But this story on The Atlantic's Cities blog — "The Most (and Least) Peaceful Places in America" — has got my dander up:
The United States is significantly less violent and more peaceful than it used to be, according to the United States Peace Index 2012 from the Institute for Economics and Peace. The State Peace Index is based on five factors: the homicide rate, violent crime rate, incarceration rate, police presence, and availability of small arms.
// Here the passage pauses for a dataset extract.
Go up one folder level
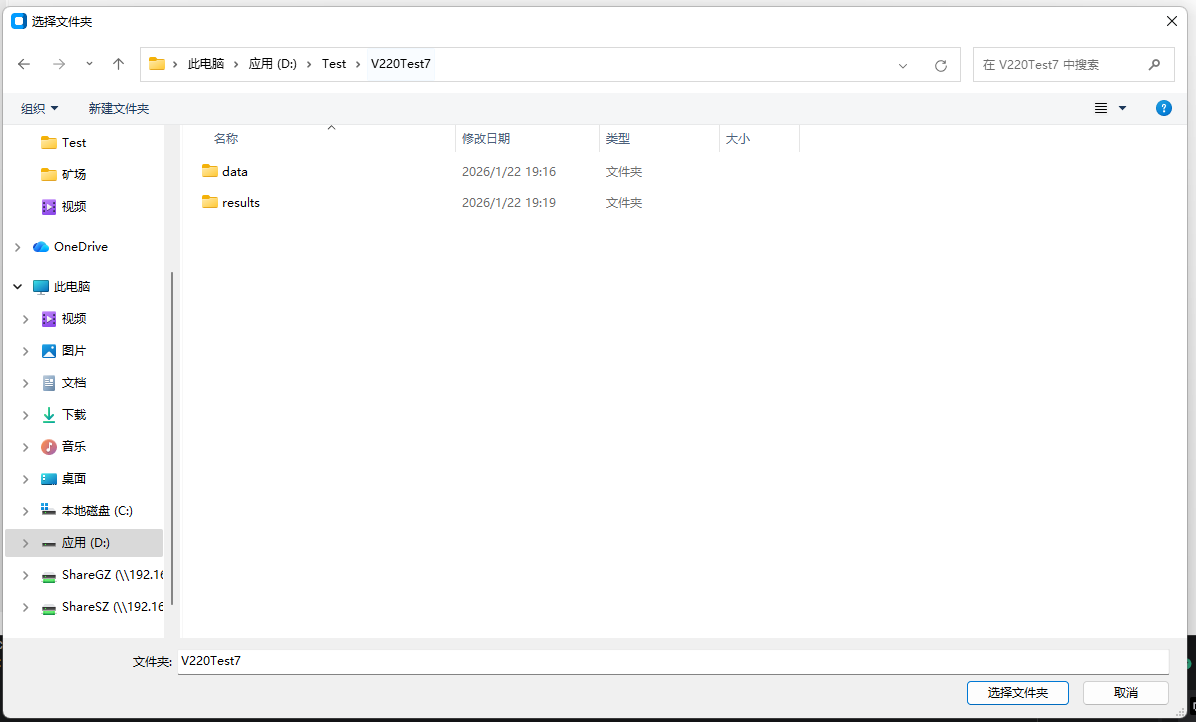The height and width of the screenshot is (722, 1196). click(118, 64)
Why is the availability of small arms considered a criteria for determining peacefulness? Now before you think I'm just trying to win the approval of right-leaning Pith commenters like Gast and Mark Rogers, let me say that I do think there is a correlation between small-arms availability and violence. But whatever that correlation may be, it would already be represented in the homicide and violent crime rates, right? Merely possessing a small arm doesn't make one violent. (Oh crap, did I really just say that?) But that's exactly what this poll seems to suggest.
One commenter sums it up succinctly:
So if State A and State B have the same violent crime rate and same homicide rate and same police presence but State A has more gun ownership, State A is considered less peaceful? That can't be right.
Yet The Atlantic Cities blog seems to give the poll a pass on that glaring deficiency.
So I guess this might be a case of the pot calling the kettle black. Or a chance to use the word "liberaler." But it just doesn't make sense to me — particularly since Tennessee, which has very lenient gun laws, came in as the second-least peaceful state. I wonder where we'd be if small-arms availability weren't a criteria.